The Victorian government’s ‘move-on’ powers have to be understood as part of a wider attack on union organizing and workers’ rights in Australia. Over the past thirty years the ability of workers to take effective industrial action has been repeatedly attacked by the state. At present, in the aftermath of WorkChoices and the Fair Work Act, strike action is only legal where it is wholly ineffective. Unions face prohibitive fines for supporting ‘unlawful’ industrial action and union officials are easily banned from worksites under threat of long prison sentences.
One response to this limitation on the rights of the working class to organize in defense of their interests has been the use of ‘community pickets’. At the Baiada chicken processing plant in Laverton in 2011, a community picket was instrumental in closing the worksite and making the workers’ strike action effective. At the Queensland Children’s Hospital construction site in 2012, a nine week community protest was a key component of a campaign to secure an Enterprise Bargaining Agreement that ensured all workers on site were entitled to the same pay and conditions. The power of a ‘community picket’ in these instances was the ability to bypass bans on and the timidity of mainstream unions.

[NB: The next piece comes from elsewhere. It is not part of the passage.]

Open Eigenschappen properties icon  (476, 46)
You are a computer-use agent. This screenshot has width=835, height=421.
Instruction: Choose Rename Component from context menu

For capital, this kind of effective industrial action is an affront that was meant to have been quashed through federal government anti-union laws.
This attack on the rights and freedoms of the working class goes beyond the workplace and beyond Victoria. Confected moral panic about ‘drunken violence’ and ‘bikie crime’ in New South Wales and Queensland provide the justification for ever greater police powers, ready to be wielded against unions, minority groups and the working class in general.
The ability to obstruct business as usual is the key weapon of workers and community members defending rights and conditions at work and in wider society. New ‘move on’ powers exist to protect ‘business as usual’ at all costs. Traditionally ‘move on’ powers were justified as giving the police the ability to deal with a violent or disruptive individual in an apolitical setting. Laws that enable the police to ‘move on’ entire groups of people are quashing what little avenues of workers’ power that remain in our society.
In the long run our strategy in defeating these laws must be to confront them, break them, and render them a dead letter. In times past union organizing was a criminal act – pioneering unionists were exiled to Australia for associating to create a workers’ ‘combination’. Workers organized, defied the laws, and secured those rights to industrial action that are now under such vicious attack. We must remember that the state and capital never concede ‘rights’ willingly – the only genuine rights we have are those we seize and defend.